Ben was a sea lion that is thought to have swam up from the island’s east end and into Avalon Bay in the late 1800’s. Deciding to make Avalon his home base, the large bull sea lion set about making friends of Islanders, visitors and local fishermen. He had a huge appetite, and since swordfish, tuna and albacore were not considered edible at the time, it was customary for fishermen to throw their catch back into Avalon Bay after having a photo taken with their fish. This custom provided Ben ample opportunity to dine in leisure and satisfy his gourmand tendencies.

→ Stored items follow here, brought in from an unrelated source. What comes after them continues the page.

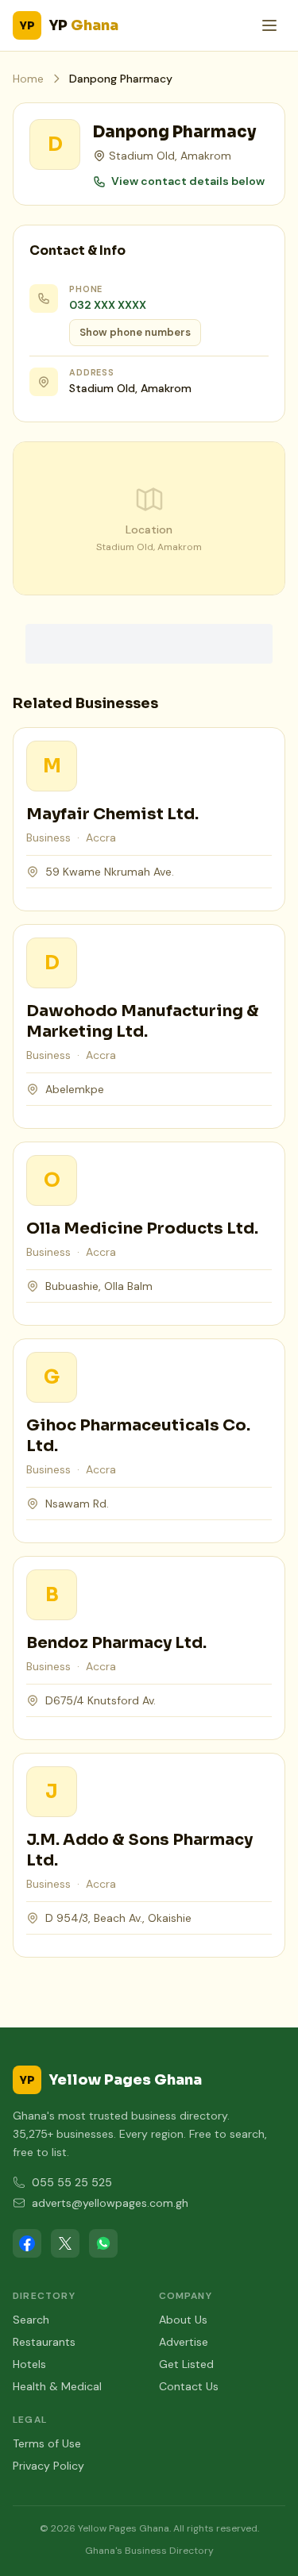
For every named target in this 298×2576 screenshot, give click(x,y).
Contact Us (189, 2386)
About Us (183, 2319)
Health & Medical (57, 2386)
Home (28, 78)
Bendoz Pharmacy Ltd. (116, 1643)
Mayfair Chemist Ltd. (112, 814)
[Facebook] (27, 2243)
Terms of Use (47, 2443)
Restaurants (44, 2342)
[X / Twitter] (65, 2243)
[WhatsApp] (103, 2243)
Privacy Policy (48, 2466)
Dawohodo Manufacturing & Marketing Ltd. (142, 1021)
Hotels (29, 2364)
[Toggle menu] (269, 25)
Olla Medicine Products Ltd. (142, 1228)
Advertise (183, 2342)
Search (31, 2319)
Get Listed (186, 2364)
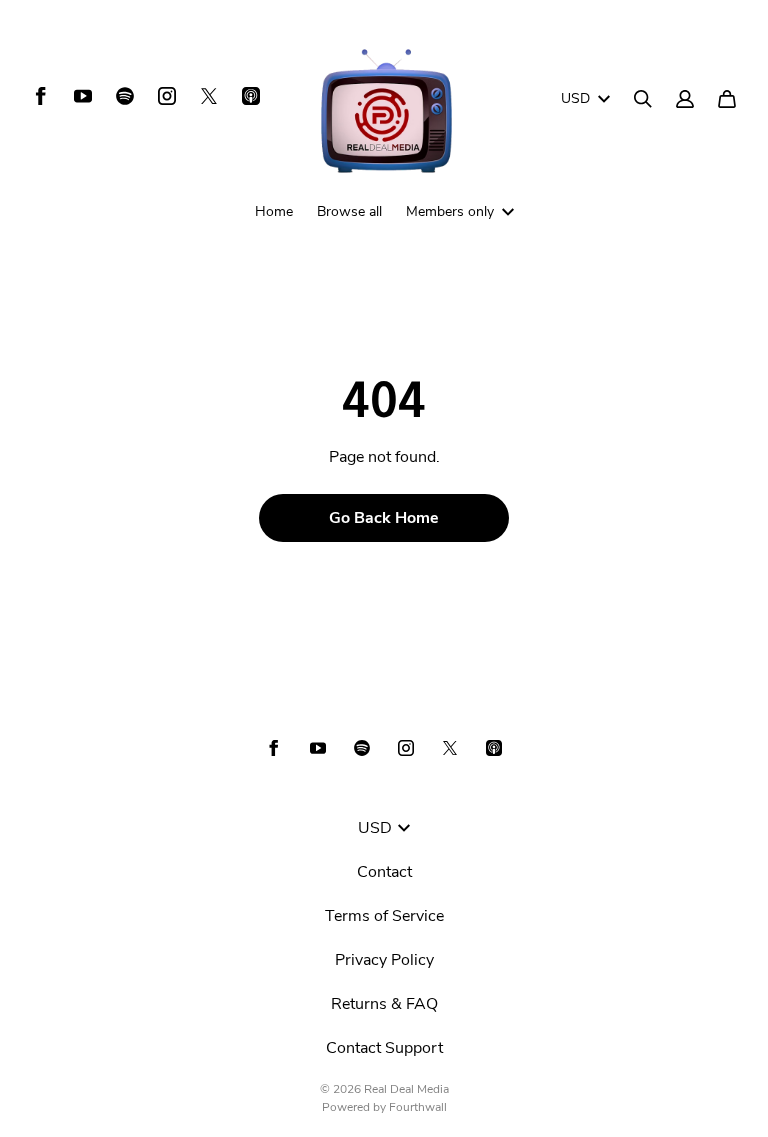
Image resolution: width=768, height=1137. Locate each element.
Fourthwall (418, 1107)
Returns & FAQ (384, 1004)
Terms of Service (384, 916)
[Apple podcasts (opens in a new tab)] (251, 96)
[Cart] (727, 99)
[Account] (685, 99)
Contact (384, 872)
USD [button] (575, 98)
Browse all (349, 211)
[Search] (643, 99)
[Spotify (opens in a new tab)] (125, 96)
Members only (450, 211)
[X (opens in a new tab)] (209, 96)
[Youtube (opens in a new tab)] (83, 96)
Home (274, 211)
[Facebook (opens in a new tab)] (41, 96)
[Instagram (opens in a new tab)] (167, 96)
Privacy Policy (384, 960)
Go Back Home (384, 518)
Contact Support (384, 1048)
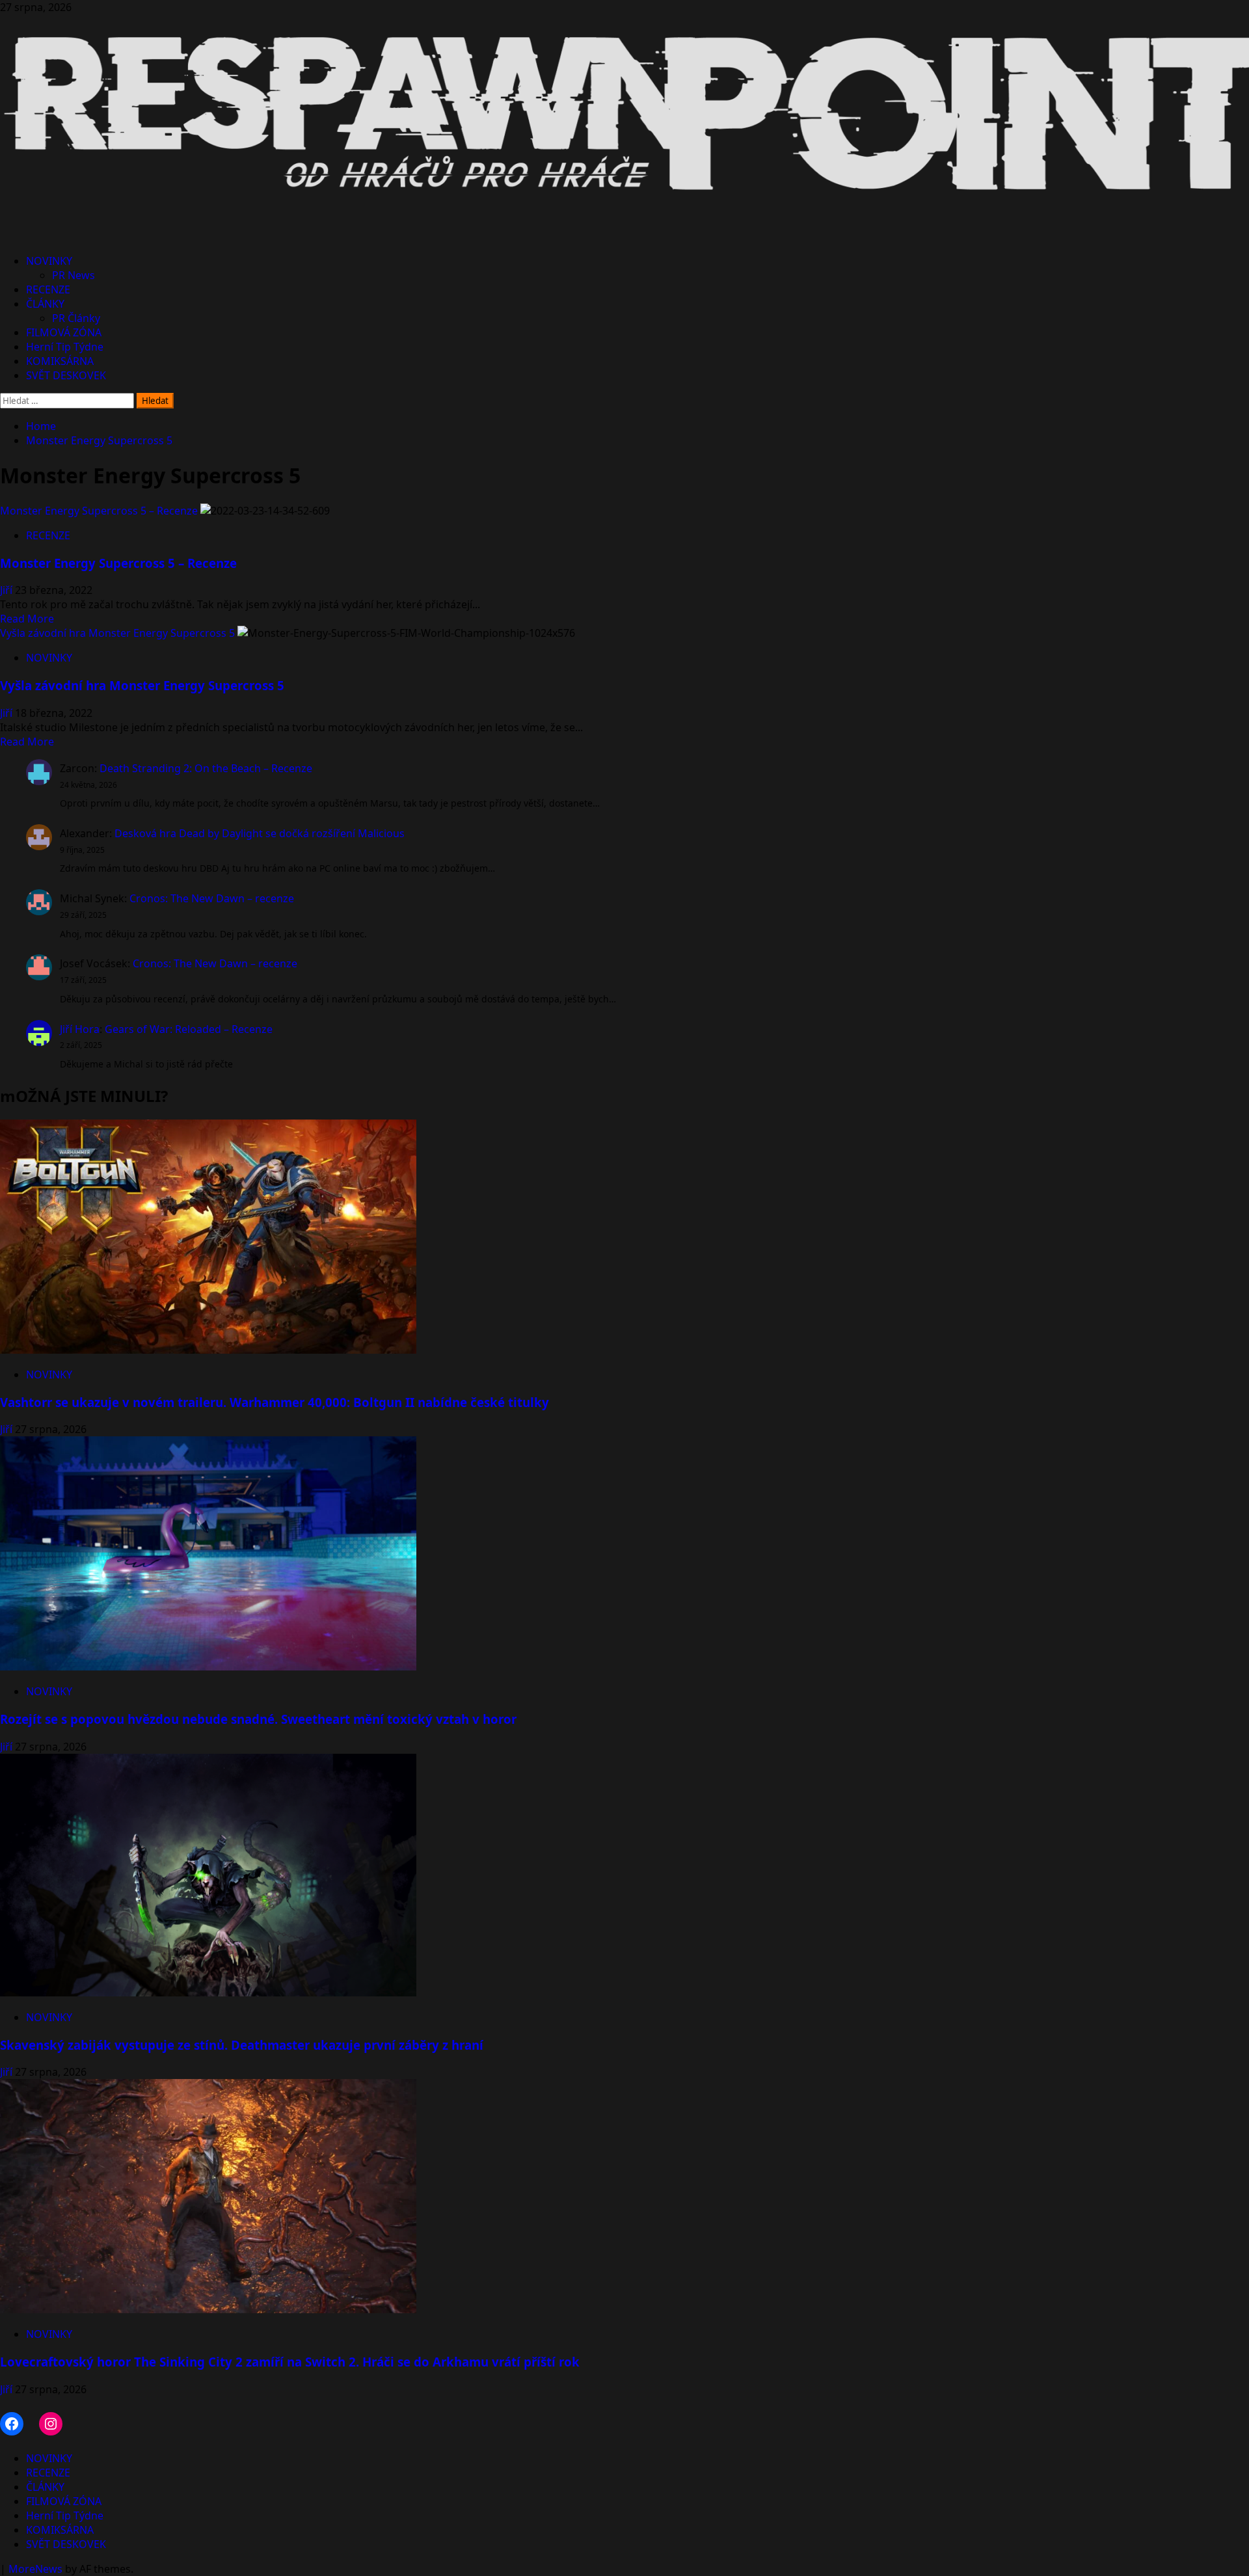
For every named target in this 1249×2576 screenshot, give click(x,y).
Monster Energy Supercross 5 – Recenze (99, 510)
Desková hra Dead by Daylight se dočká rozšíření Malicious (259, 833)
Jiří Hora (80, 1029)
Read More (27, 618)
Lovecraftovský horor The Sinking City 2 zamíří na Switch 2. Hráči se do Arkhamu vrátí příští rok (290, 2362)
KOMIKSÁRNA (60, 361)
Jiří (7, 590)
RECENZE (48, 289)
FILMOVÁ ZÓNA (63, 332)
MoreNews (35, 2569)
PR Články (76, 318)
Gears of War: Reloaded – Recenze (189, 1029)
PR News (73, 275)
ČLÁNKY (45, 304)
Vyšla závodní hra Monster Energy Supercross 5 (117, 633)
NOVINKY (49, 261)
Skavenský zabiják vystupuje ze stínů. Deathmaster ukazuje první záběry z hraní (241, 2045)
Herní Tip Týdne (64, 347)
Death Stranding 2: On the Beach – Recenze (206, 768)
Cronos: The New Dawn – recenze (211, 898)
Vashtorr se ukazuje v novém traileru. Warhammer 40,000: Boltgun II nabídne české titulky (274, 1402)
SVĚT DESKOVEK (66, 375)
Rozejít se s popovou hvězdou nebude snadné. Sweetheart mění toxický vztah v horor (258, 1719)
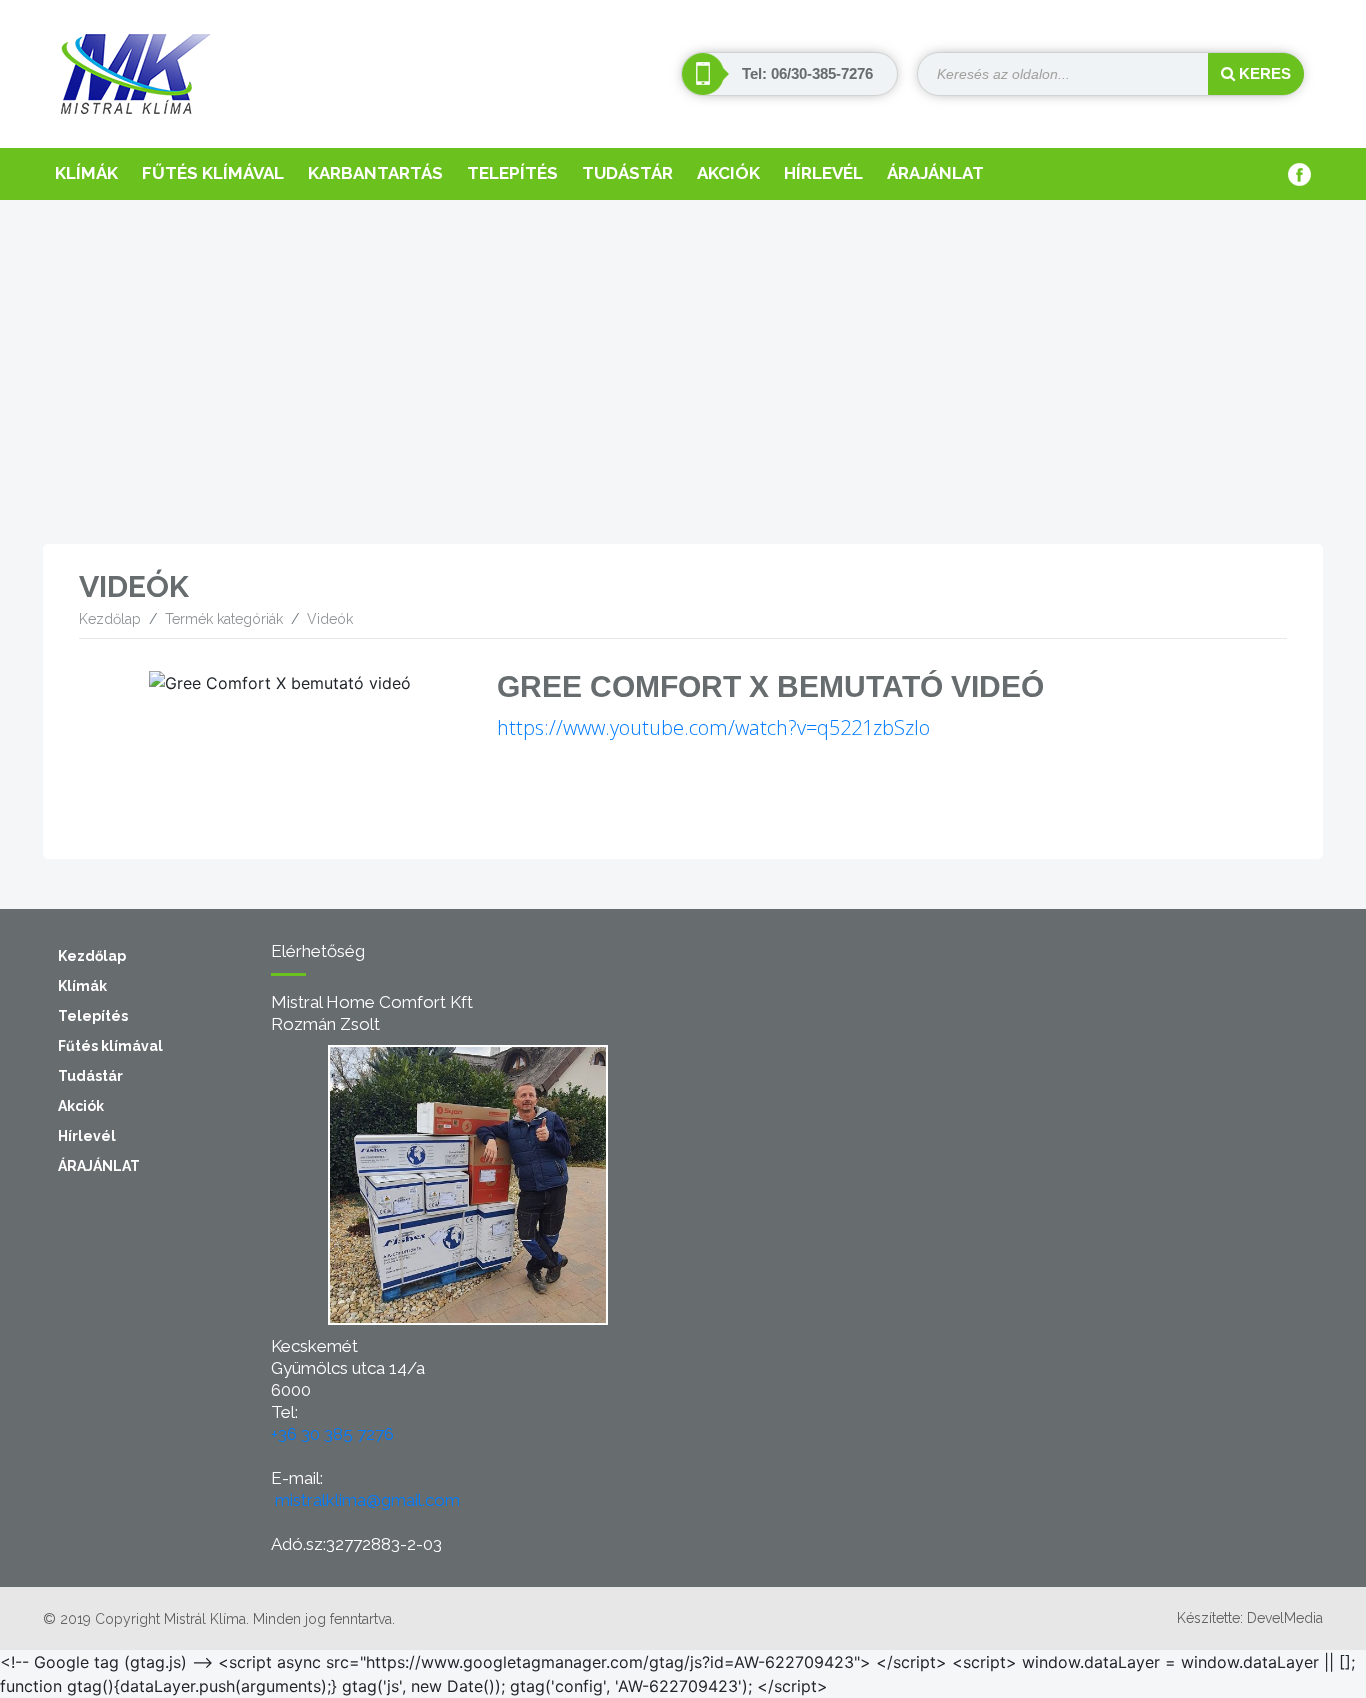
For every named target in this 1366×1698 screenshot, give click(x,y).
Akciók (728, 173)
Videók (330, 619)
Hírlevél (823, 173)
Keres (1263, 73)
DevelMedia (1285, 1618)
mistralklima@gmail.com (367, 1500)
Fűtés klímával (213, 173)
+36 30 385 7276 (332, 1434)
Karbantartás (375, 173)
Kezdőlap (110, 619)
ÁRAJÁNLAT (935, 173)
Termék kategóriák (224, 619)
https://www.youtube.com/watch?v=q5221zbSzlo (713, 727)
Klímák (86, 173)
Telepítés (512, 173)
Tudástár (627, 173)
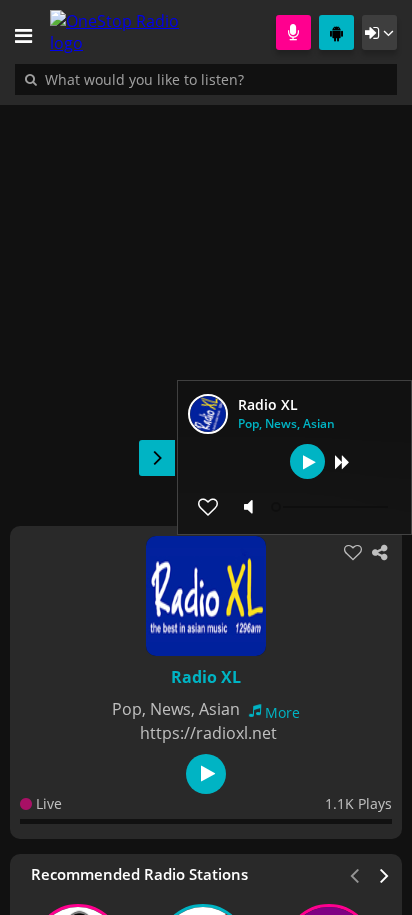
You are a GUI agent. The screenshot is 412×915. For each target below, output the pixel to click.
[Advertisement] (206, 305)
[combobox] (205, 79)
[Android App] (336, 32)
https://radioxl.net (208, 733)
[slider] (332, 507)
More (282, 712)
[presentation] (385, 874)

Ben made friends with everyone. Although he was always social and friendly, he was not above a fondness for playing pranks.  A daily prank that he enjoyed was played out on a small tour boat that cruised around the bay. Hiding out of sight until the last passenger had boarded, Ben would suddenly propel his huge bulk out of the water, making a torrential splash, roaring his distinctive bark and dousing the surprised passengers with seawater.  He seemed to delight in the screams and laughter coming from the boat. He was quite friendly, posing for photos, hauling out of the water and waddling along the beachfront making friends and looking for any handouts.

It is likely that Old Ben (or some called him Big Ben) became the first movie star from Catalina Island. In 1915, Mack Sennet and his comedy troupe came to Catalina Island to film “The Sea Nymphs,” employing Ben as one of the stars.

If you were a swimmer during those days, you would frequently find yourself with Ben as your swimming partner. He loved swimming alongside others, sometimes switching from one swimmer to the next.

Having become the most popular personality in town, the last verified sighting of Ben was in 1921. Dedicated in 1975, a lovely bronze statue of Old Ben sits at the edge of Avalon Bay reminding all of the wonderful bond that can exist between people and animals.